The Turkish Lira nosedived against the U.S. dollar on Monday, as Turkey’s President Recep Tayyip Erdogan has fired the Governor of the central bank following his refusal to cut interest rates to help stimulate economic growth.
The Lira reached as low as 5.7849 against the greenback, falling around 2.9 percent from last week’s closing quote of 5.6228. Should the Turkish falls further, 6.5 is likely seen as its next support level.
So far this year, the currency had lost around 12.3 percent of its value against the dollar.
Governor Murat Cetinkaya, who has seen serving since April 2016, was dismissed on Saturday without giving reason for the move. Erdogan has repeatedly criticized Cetinkaya for high interest rates and called to lower interest rates to stem inflation.
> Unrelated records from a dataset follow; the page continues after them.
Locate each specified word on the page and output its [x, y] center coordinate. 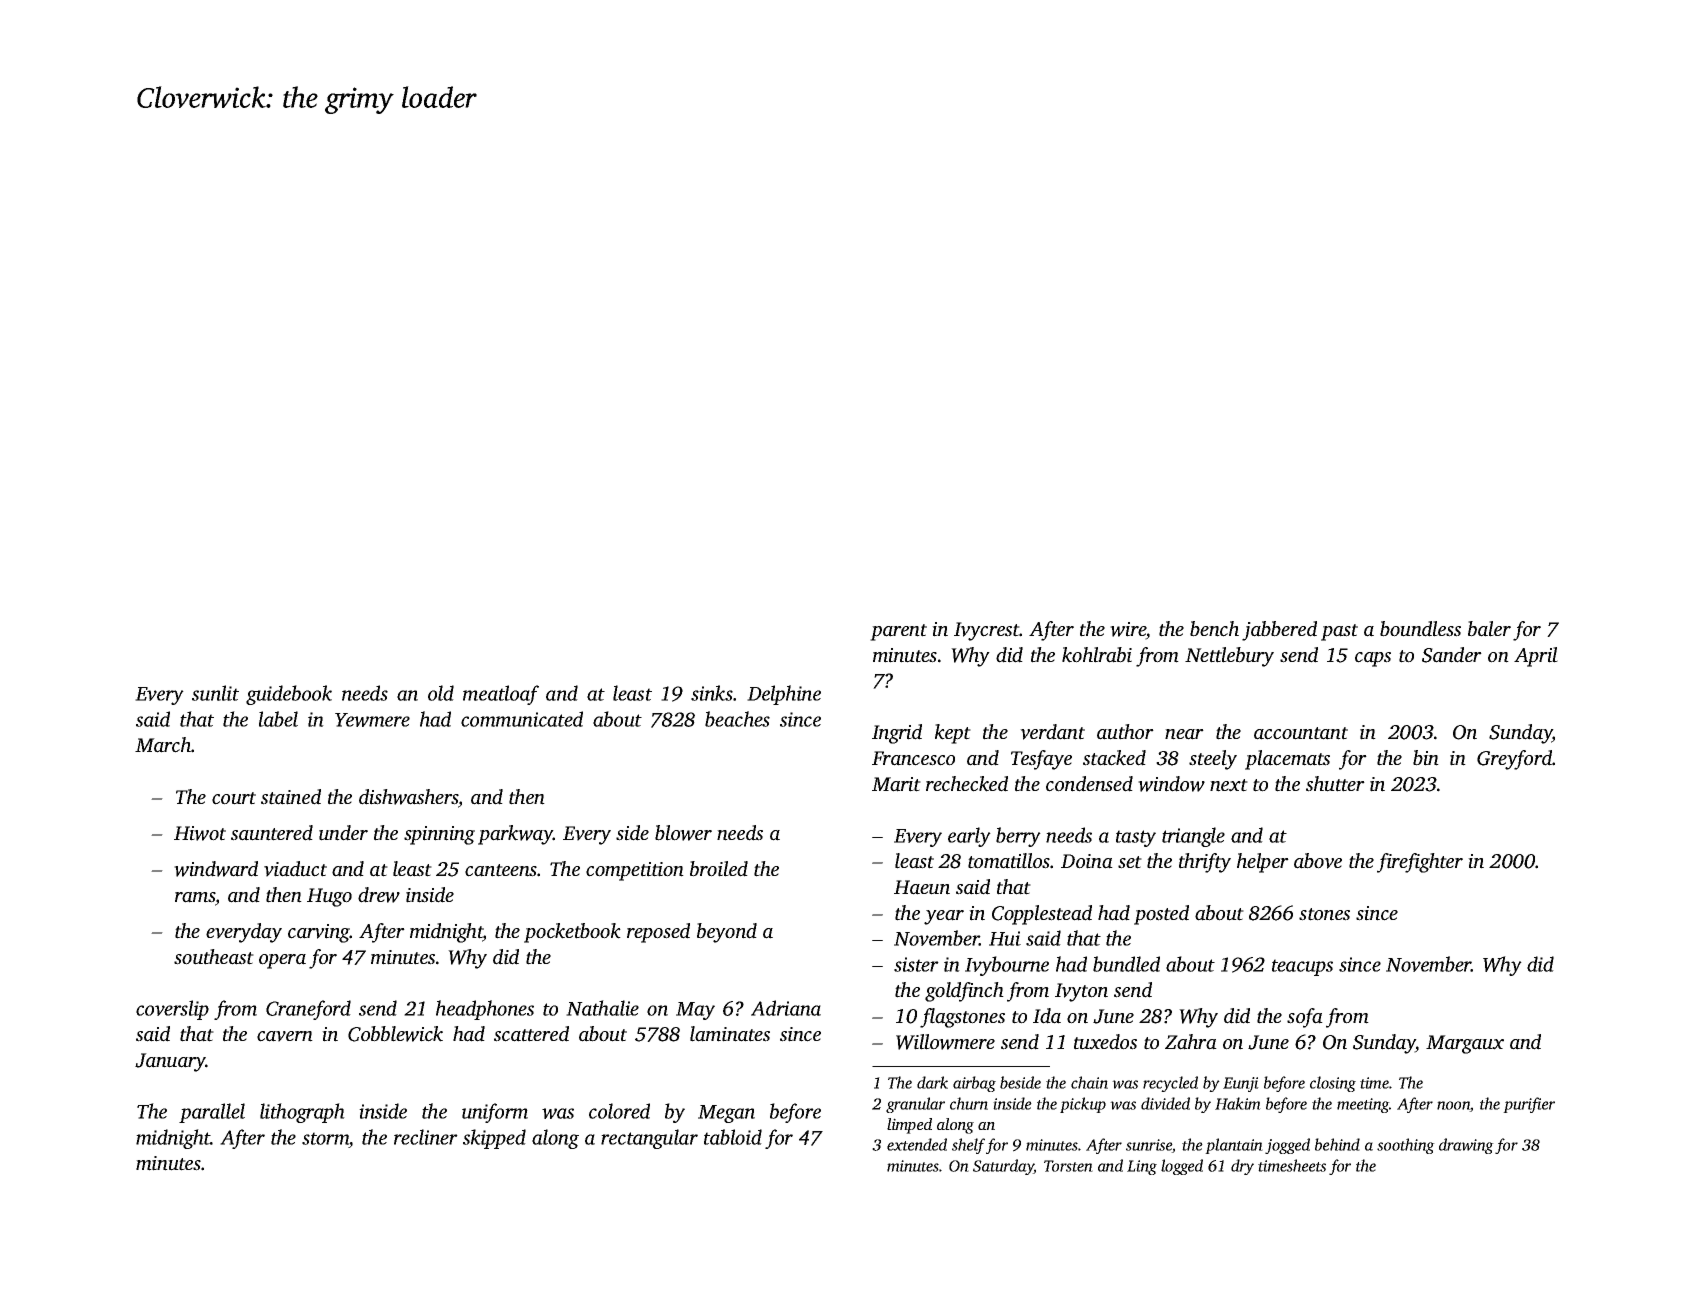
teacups [1302, 967]
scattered [531, 1034]
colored [619, 1111]
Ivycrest [987, 631]
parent [898, 632]
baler [1489, 629]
The benchmark interest rate has been on hold at 24 percent since last September to support the plunge in the lira currency.
Cetinkaya’s dismissal sparked worries about central bank independence, which is vital for a stable economy.
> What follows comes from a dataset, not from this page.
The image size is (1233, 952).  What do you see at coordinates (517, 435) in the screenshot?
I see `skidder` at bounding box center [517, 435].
Cetinkaya was replaced by Deputy Governor Murat Uysal, who is known as a dovish member of the bank’s interest rate setters.
In a statement on Saturday, the central bank said that it would “continue to independently implement monetary policy instruments.”
Uysal stated that the Bank’s communication channels would be utilized at the maximum level in order to achieve the price and financial stability goals.
The central bank’s monetary policy meeting is due on June 25, with economists widely expecting a rate cut to shore up the economy.